▸ Action item: Every line below from the one containing "Open the 服务指南 menu item" to the final line must be reproduced exactly, and no other line may appear in the answer.

--- Records for this exercise Enclosed Below ---

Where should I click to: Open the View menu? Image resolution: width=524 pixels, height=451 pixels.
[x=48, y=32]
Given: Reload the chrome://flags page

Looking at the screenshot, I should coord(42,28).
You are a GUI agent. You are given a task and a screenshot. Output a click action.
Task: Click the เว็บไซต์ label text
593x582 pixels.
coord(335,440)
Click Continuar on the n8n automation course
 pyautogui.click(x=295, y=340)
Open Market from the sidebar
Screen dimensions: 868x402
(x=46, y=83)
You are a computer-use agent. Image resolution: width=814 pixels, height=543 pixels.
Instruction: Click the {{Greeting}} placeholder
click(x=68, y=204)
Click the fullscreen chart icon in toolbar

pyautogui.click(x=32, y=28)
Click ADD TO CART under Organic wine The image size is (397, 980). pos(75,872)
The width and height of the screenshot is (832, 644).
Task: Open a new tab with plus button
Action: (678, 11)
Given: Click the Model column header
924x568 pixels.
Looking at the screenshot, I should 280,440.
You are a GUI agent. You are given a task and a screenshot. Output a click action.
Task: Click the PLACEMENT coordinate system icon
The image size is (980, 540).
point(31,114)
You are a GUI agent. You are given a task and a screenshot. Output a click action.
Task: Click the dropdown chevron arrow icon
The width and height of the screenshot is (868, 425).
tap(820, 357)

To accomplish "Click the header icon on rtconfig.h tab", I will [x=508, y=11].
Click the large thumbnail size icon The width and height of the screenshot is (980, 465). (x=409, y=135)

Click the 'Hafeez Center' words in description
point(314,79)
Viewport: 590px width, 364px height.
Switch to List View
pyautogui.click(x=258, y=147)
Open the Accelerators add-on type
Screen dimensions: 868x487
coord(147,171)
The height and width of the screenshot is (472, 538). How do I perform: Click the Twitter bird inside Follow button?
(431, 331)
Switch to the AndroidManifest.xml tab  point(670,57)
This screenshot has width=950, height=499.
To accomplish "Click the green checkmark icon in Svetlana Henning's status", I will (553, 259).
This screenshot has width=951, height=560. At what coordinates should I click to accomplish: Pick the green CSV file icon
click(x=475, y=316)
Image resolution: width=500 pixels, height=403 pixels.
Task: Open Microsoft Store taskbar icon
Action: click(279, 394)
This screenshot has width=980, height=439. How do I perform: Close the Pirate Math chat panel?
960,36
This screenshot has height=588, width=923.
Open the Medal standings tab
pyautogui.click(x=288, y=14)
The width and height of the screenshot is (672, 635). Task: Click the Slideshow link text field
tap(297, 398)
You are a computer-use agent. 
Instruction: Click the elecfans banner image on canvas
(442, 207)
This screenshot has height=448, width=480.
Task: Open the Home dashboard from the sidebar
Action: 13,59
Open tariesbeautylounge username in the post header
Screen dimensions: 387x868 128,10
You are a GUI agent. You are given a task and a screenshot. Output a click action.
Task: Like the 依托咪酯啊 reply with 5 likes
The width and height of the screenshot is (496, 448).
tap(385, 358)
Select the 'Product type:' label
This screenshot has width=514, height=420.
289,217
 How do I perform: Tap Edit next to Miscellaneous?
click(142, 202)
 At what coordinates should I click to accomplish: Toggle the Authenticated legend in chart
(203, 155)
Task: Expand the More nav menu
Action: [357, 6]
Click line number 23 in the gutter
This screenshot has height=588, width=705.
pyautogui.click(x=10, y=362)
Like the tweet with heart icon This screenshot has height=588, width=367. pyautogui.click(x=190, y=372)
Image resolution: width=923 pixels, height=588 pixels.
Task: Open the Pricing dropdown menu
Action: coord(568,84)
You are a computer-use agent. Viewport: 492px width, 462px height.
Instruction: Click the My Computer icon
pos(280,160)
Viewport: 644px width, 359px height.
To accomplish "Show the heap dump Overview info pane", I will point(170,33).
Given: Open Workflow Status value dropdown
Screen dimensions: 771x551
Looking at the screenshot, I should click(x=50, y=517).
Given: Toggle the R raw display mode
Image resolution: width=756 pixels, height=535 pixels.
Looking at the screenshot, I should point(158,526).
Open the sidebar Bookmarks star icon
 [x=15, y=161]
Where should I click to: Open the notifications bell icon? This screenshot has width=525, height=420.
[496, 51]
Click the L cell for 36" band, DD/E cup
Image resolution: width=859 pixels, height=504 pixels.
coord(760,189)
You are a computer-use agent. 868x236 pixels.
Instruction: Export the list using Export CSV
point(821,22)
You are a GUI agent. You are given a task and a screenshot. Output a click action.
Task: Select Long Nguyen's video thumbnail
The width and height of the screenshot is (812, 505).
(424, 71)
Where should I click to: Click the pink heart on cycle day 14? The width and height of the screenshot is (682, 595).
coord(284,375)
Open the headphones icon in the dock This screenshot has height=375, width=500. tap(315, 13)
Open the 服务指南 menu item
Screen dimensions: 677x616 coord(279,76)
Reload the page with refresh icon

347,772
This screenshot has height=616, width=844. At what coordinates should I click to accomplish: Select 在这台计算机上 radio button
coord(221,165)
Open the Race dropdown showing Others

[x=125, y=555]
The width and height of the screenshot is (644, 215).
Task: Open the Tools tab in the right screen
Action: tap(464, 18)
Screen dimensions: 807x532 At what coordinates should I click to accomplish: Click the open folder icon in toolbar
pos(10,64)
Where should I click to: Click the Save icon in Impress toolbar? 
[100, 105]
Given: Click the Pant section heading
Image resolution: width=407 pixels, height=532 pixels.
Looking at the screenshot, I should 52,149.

--- End of Enclosed Records for this exercise ---

▸ Output:
Open the 服务指南 menu item
Screen dimensions: 677x616 coord(279,76)
Reload the page with refresh icon

347,772
This screenshot has height=616, width=844. At what coordinates should I click to accomplish: Select 在这台计算机上 radio button
coord(221,165)
Open the Race dropdown showing Others

[x=125, y=555]
The width and height of the screenshot is (644, 215).
Task: Open the Tools tab in the right screen
Action: tap(464, 18)
Screen dimensions: 807x532 At what coordinates should I click to accomplish: Click the open folder icon in toolbar
pos(10,64)
Where should I click to: Click the Save icon in Impress toolbar? 
[100, 105]
Given: Click the Pant section heading
Image resolution: width=407 pixels, height=532 pixels.
Looking at the screenshot, I should 52,149.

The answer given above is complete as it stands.